DOCUMENT SECTION:
__________

Principles for Voice User Interface
Our voices are diverse and complex. Voice commands are even more complex.They are difficult to process even between people, not to mention computers. The way of thinking we express, the way of cultural communication, the way we use language and the way we infer meaning… All these nuances affect our language understanding.
So, how do designers and engineers respond to this challenge? How do we cultivate trust between users and AI? This is where VUI comes into play.
Voice User interface or VUI is still in development and refinement, and this is where usability studies are important since the interface has to be developed precisely according to the need and user type, for example, if it is made for the general public, it is important that there is enough help for beginners.
On the contrary, if it is intended for a small group of people, specialized in this area, the interface should focus on productivity rather than helping them how to use it.
The Lotus Conversational Interface (LCI), is a prototype by IBM. This prototype follows 'Voice User Interface Principles for a Conversational Agent '.

__________

SOURCE DATA:
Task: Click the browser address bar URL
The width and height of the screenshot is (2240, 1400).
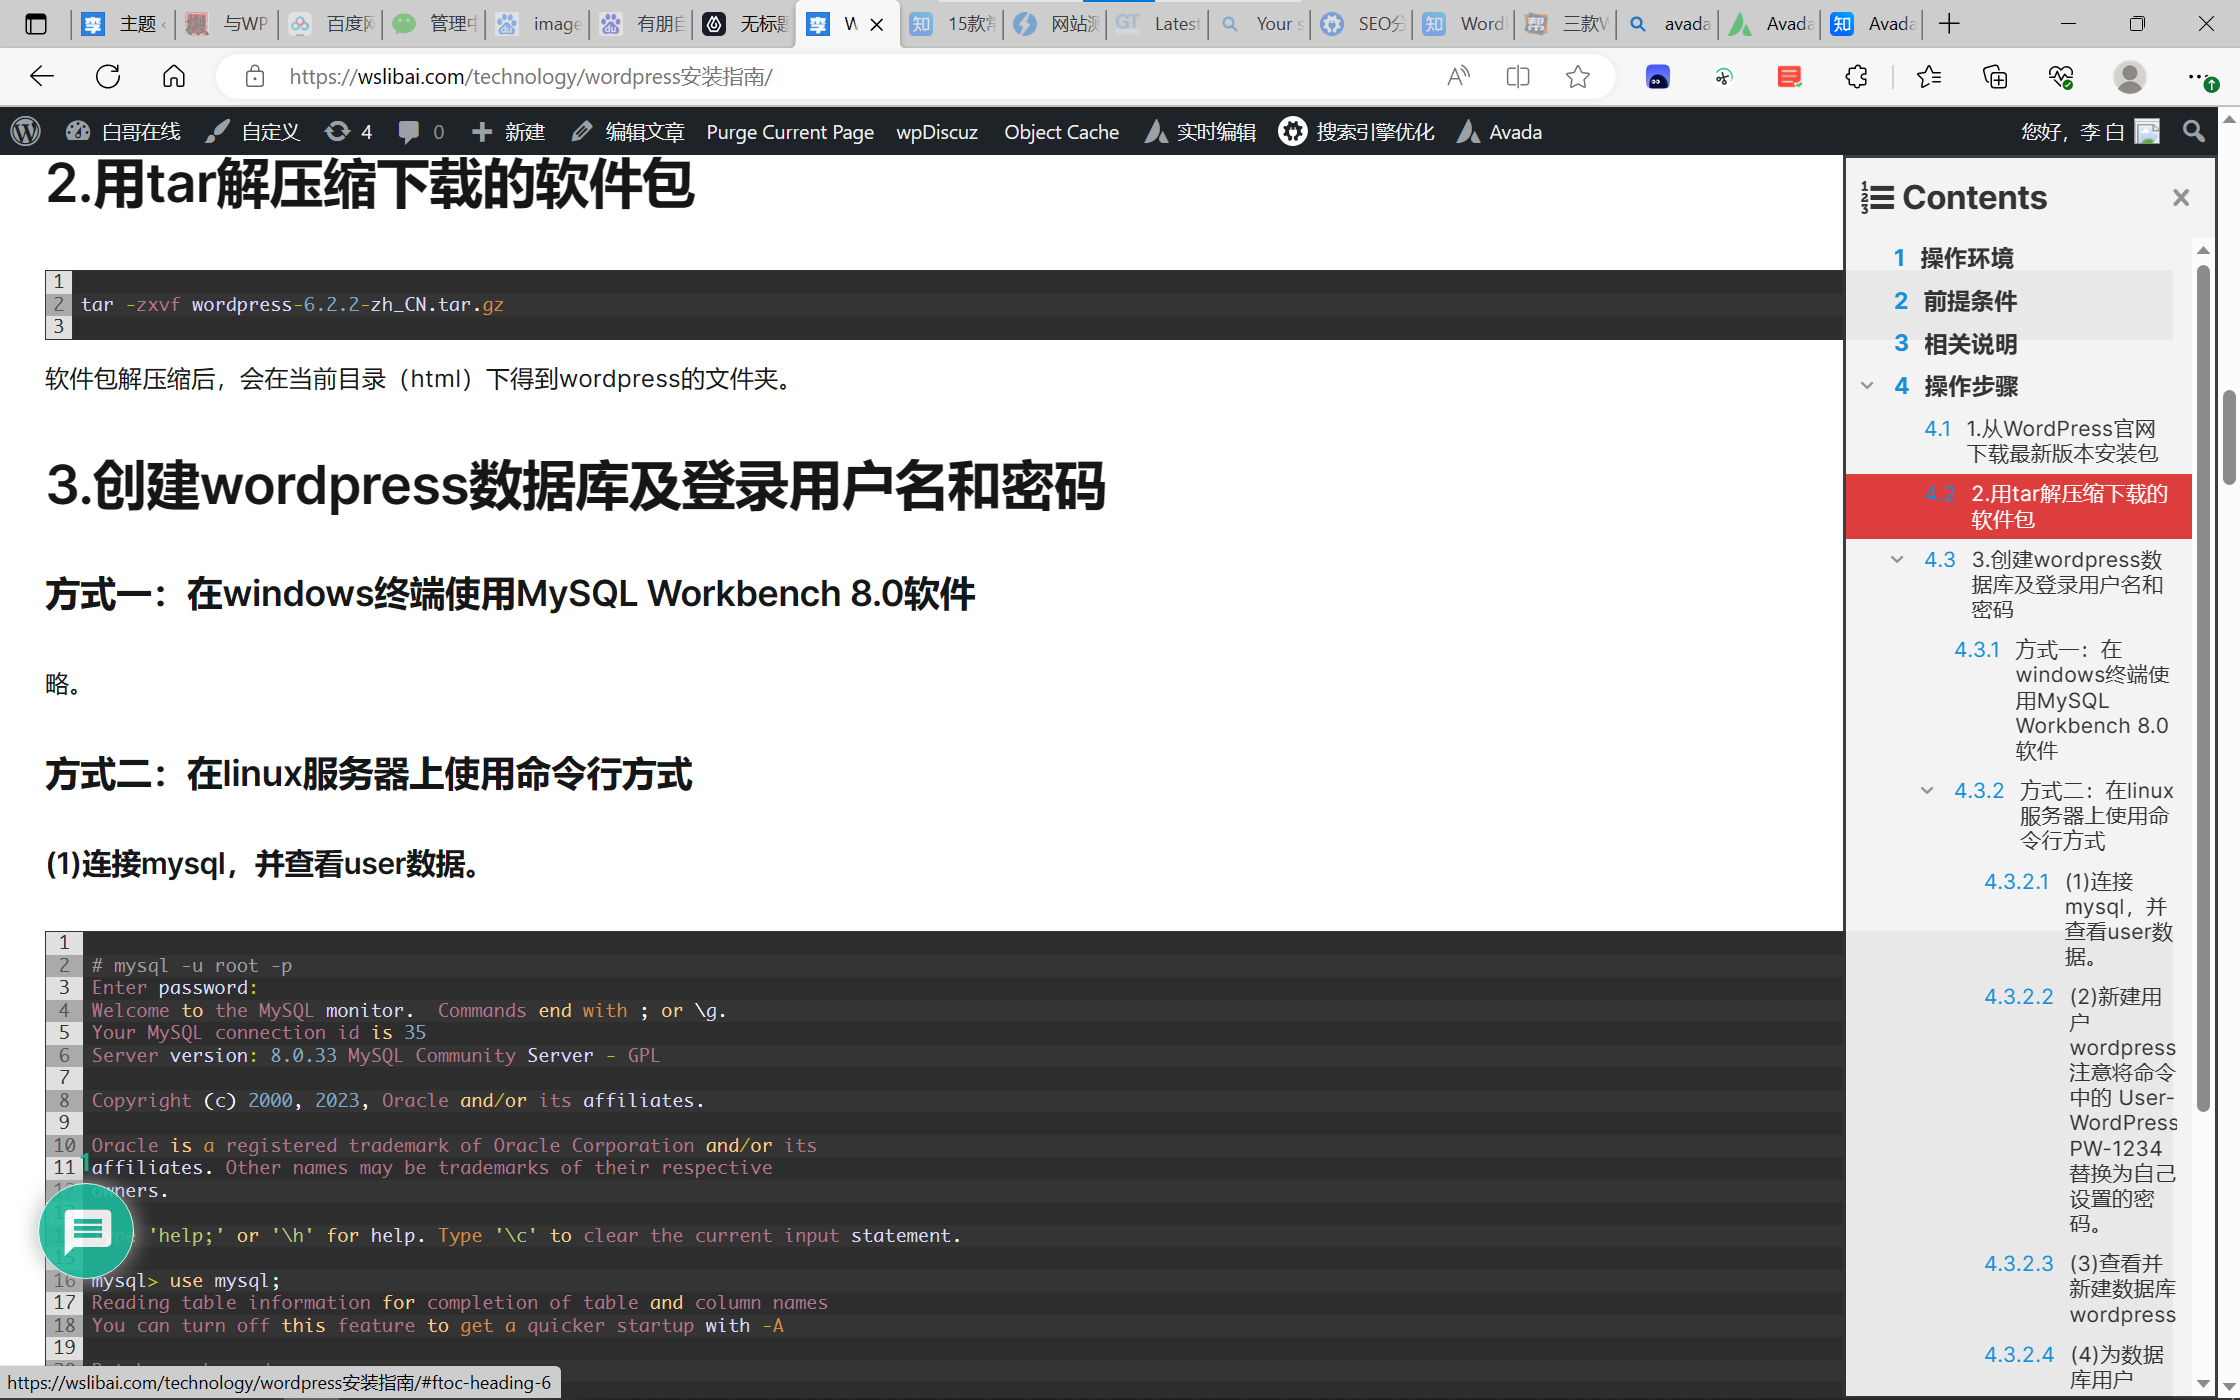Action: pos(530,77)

__________

TASK GOAL: From the text on voice user interface principles, pull out everything from "So, how do designers" down to "how to use it.", word for word.

RESULT BELOW:
So, how do designers and engineers respond to this challenge? How do we cultivate trust between users and AI? This is where VUI comes into play.
Voice User interface or VUI is still in development and refinement, and this is where usability studies are important since the interface has to be developed precisely according to the need and user type, for example, if it is made for the general public, it is important that there is enough help for beginners.
On the contrary, if it is intended for a small group of people, specialized in this area, the interface should focus on productivity rather than helping them how to use it.